Materials provided ▸
+++
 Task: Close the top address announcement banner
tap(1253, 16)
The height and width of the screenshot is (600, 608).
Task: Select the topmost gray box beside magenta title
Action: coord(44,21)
+++
Each record must be reproduced exactly. Keep every one.

 Task: Close the top address announcement banner
tap(1253, 16)
The height and width of the screenshot is (600, 608).
Task: Select the topmost gray box beside magenta title
Action: coord(44,21)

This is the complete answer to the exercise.